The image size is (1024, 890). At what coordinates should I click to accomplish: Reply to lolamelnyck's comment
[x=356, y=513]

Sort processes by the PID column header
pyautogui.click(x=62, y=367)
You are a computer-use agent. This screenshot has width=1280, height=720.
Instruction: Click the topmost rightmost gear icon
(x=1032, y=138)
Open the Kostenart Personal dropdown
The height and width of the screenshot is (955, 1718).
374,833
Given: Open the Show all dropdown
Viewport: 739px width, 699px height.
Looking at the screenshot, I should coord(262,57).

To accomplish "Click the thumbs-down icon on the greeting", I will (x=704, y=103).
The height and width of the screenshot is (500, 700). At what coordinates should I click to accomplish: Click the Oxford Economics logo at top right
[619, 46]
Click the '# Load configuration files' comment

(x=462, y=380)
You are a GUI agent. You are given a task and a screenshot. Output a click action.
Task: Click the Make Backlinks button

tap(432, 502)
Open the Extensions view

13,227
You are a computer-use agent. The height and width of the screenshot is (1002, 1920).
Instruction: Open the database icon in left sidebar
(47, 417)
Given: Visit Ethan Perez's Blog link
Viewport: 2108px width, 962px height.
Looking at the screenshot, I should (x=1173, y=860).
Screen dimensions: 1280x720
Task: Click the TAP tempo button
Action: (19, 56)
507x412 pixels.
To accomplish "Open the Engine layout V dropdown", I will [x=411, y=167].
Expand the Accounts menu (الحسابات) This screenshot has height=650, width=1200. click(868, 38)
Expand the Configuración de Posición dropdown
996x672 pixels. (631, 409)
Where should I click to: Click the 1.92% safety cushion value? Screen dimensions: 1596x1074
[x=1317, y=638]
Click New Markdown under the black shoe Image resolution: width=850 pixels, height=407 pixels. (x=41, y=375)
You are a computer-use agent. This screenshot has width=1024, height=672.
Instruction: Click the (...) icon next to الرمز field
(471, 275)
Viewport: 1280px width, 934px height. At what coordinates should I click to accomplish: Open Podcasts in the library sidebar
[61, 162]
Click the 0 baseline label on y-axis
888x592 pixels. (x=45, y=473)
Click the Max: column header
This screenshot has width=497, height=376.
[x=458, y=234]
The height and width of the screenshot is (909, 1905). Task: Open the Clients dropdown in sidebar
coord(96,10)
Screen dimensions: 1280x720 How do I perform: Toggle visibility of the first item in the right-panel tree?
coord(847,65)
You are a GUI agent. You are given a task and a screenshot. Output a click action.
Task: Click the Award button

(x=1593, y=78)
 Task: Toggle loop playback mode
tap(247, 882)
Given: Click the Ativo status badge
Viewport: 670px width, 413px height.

* Directions for this task
Reproduce the listing exactly. Every line stays as it is.

* Answer for the task
The image size is (1024, 890). At what coordinates should I click to accomplish: Reply to lolamelnyck's comment
[x=356, y=513]

Sort processes by the PID column header
pyautogui.click(x=62, y=367)
You are a computer-use agent. This screenshot has width=1280, height=720.
Instruction: Click the topmost rightmost gear icon
(x=1032, y=138)
Open the Kostenart Personal dropdown
The height and width of the screenshot is (955, 1718).
374,833
Given: Open the Show all dropdown
Viewport: 739px width, 699px height.
Looking at the screenshot, I should coord(262,57).

To accomplish "Click the thumbs-down icon on the greeting", I will (x=704, y=103).
The height and width of the screenshot is (500, 700). At what coordinates should I click to accomplish: Click the Oxford Economics logo at top right
[619, 46]
Click the '# Load configuration files' comment

(x=462, y=380)
You are a GUI agent. You are given a task and a screenshot. Output a click action.
Task: Click the Make Backlinks button

tap(432, 502)
Open the Extensions view

13,227
You are a computer-use agent. The height and width of the screenshot is (1002, 1920).
Instruction: Open the database icon in left sidebar
(47, 417)
Given: Visit Ethan Perez's Blog link
Viewport: 2108px width, 962px height.
Looking at the screenshot, I should (x=1173, y=860).
Screen dimensions: 1280x720
Task: Click the TAP tempo button
Action: (19, 56)
507x412 pixels.
To accomplish "Open the Engine layout V dropdown", I will [x=411, y=167].
Expand the Accounts menu (الحسابات) This screenshot has height=650, width=1200. click(868, 38)
Expand the Configuración de Posición dropdown
996x672 pixels. (631, 409)
Where should I click to: Click the 1.92% safety cushion value? Screen dimensions: 1596x1074
[x=1317, y=638]
Click New Markdown under the black shoe Image resolution: width=850 pixels, height=407 pixels. (x=41, y=375)
You are a computer-use agent. This screenshot has width=1024, height=672.
Instruction: Click the (...) icon next to الرمز field
(471, 275)
Viewport: 1280px width, 934px height. At what coordinates should I click to accomplish: Open Podcasts in the library sidebar
[61, 162]
Click the 0 baseline label on y-axis
888x592 pixels. (x=45, y=473)
Click the Max: column header
This screenshot has width=497, height=376.
[x=458, y=234]
The height and width of the screenshot is (909, 1905). Task: Open the Clients dropdown in sidebar
coord(96,10)
Screen dimensions: 1280x720 How do I perform: Toggle visibility of the first item in the right-panel tree?
coord(847,65)
You are a GUI agent. You are given a task and a screenshot. Output a click action.
Task: Click the Award button

(x=1593, y=78)
 Task: Toggle loop playback mode
tap(247, 882)
Given: Click the Ativo status badge
Viewport: 670px width, 413px height.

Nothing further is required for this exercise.